Außerdem konnten auch jene einbezogen werden, die sich zwar gegen Rechts engagieren, aber nicht unbedingt zu einer Gegendemo mit ungewissem Ausgang gehen wollten. „Wir haben mit der Meile ein Format geschaffen, an dem sich vom Grundschulkind bis zum Senior alle beteiligen können“, fasst Cornelia Habisch zusammen. Im Kreis der Veranstalter ist sie für die Organisation der Schulmeile und der Bühne am Alten Markt verantwortlich.
2017 marschierten nun erstmals keine Rechten am Jahrestag der Bombardierung Magdeburgs am 16. Januar, die Meile-Besucher hatten die Stadt Magdeburg für sich. Genugtuung habe sie nicht gefühlt, eher Freude darüber, sagt sie.
Direkt in die Wiege gelegt wurde ihr lebenslanges Engagement gegen Fremdenfeindlichkeit und Rassismus zwar nicht. Dennoch hätten ihr die Eltern die entsprechenden Werte vermittelt, so dass sie schon in jungen Jahren in ihrer ursprünglichen Heimat Lüneburg und später in Hannover für diese Anliegen auf die Straße ging.
1995 zog es sie aus beruflichen Gründen nach Magdeburg. Erst arbeitete sie im Ministerium für Umwelt und Landwirtschaft, mit dem Einzug der DVU in den Landtag 1998 wurde sie in die eigens gegründete Stabsstelle Weltoffenes Sachsen-Anhalt berufen. Seit 2002 ist sie nun bereits bei der Landeszentrale für politische Bildung, leitet dort u. a. das Netzwerk „Schule ohne Rassismus, Schule mit Courage“. 136 Schulen in ganz Sachsen-Anhalt nehmen daran mittlerweile teil, sagt sie. Die Schulen seien es auch, die zum Erfolg der Meile maßgeblich beitragen.

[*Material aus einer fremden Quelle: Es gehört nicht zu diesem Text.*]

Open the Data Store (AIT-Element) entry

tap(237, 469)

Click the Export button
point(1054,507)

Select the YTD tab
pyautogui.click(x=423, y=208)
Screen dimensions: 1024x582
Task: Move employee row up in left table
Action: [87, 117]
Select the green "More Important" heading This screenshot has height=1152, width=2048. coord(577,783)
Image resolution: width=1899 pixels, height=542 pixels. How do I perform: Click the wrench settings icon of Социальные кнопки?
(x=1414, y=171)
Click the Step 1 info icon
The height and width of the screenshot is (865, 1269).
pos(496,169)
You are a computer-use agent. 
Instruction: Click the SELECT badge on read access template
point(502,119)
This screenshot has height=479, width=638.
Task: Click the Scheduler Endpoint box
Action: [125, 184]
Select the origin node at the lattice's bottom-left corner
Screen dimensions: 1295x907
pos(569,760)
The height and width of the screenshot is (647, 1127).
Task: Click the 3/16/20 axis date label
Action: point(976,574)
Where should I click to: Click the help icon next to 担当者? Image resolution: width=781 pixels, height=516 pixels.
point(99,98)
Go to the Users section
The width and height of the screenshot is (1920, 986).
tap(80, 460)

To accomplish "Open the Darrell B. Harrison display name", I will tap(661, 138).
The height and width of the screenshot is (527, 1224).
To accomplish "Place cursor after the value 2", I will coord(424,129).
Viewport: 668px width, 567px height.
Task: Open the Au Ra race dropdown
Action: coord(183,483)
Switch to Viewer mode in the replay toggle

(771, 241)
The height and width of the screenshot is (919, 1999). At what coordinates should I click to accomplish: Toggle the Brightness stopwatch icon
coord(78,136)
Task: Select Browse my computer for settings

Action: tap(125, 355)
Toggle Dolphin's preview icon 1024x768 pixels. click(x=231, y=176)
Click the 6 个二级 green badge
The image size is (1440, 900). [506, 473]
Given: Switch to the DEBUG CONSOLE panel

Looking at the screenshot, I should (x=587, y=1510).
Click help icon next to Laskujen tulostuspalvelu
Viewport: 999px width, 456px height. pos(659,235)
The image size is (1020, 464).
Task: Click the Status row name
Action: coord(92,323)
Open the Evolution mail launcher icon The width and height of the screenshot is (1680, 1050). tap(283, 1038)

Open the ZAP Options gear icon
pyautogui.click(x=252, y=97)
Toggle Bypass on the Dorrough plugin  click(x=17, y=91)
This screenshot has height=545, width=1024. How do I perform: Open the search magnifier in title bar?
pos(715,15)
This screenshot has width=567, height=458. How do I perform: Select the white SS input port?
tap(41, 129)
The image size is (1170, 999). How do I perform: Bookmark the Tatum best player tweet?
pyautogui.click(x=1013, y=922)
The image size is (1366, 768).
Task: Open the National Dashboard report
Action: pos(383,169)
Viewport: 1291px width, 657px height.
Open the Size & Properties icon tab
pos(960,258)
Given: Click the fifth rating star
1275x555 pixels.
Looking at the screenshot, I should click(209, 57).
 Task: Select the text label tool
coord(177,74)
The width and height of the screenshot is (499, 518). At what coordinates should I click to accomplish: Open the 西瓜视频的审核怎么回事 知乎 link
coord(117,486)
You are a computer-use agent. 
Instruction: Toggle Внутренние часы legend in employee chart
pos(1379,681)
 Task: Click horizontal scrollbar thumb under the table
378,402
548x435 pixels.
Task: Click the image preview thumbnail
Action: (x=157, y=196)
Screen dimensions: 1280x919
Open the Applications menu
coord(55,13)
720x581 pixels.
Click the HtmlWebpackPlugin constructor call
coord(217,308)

Waren es anfangs nur 8 Schulen, die mitmachten, sind es heute über 20. Ihre Aktionen sind immer „besonders gelungen“ und blieben ihr auch am meisten in Erinnerung, wie die „Stolpersteine-Woche“ oder die „Lichtaktion“ der Körperbehindertenschule. Der eine Meile lange Strickschal der Oskar-Kämmer-Schule soll zur nächsten Meile noch einmal zum Einsatz kommen.
Am 20. Januar 2018 soll die 10. Meile der Demokratie stattfinden. Aktuell gibt es emotionale Diskussionen darüber, ob die angekündigte Teilnahme der AfD ein Grund für eine Absage einzelner Vereine sein sollte. Als Vertreterin einer staatlichen Institution ist Cornelia Habisch zu politischer Neutralität verpflichtet. „Wenn sich die AfD anmeldet und den Aufruf unterstützt, darf sie auch teilnehmen, das kann sich der Veranstalter nach dem Versammlungsrecht nicht aussuchen“, sagt sie.
Die 10. Meile der Demokratie wird aber so oder so eine Zäsur einleiten. „Wir müssen gemeinsam überlegen, ob die Magdeburger Zivilgesellschaft unbedingt im Januar zum Anlass der Bombardierung die zentrale Aktivität für eine demokratische, weltoffene Stadt durchführen muss. Nach zehn Jahren kann man ruhig über etwas Neues nachdenken“, meint sie. „Ich fände es nur sehr schade, wenn gar nichts vergleichbares mehr stattfindet“, betont die Ideengeberin. Eine Veranstaltung losgelöst vom Termin und bei wärmeren Temperaturen wäre eine Option.
Angesichts des zunehmenden Populismus ist sie sich sicher: „Demokratisches Engagement ist gefragter denn je.“ Dabei gehe es aber nicht nur um große Aktionen wie die Meile, sondern auch darum, am Kaffeetisch, bei Familienfeiern oder im Sportverein Parolen zu widersprechen. „Wer da immer nur zuhört, braucht sich nicht zu wundern, wenn 1000 Rechte durch die Stadt ziehen“, erklärt Cornelia Habisch.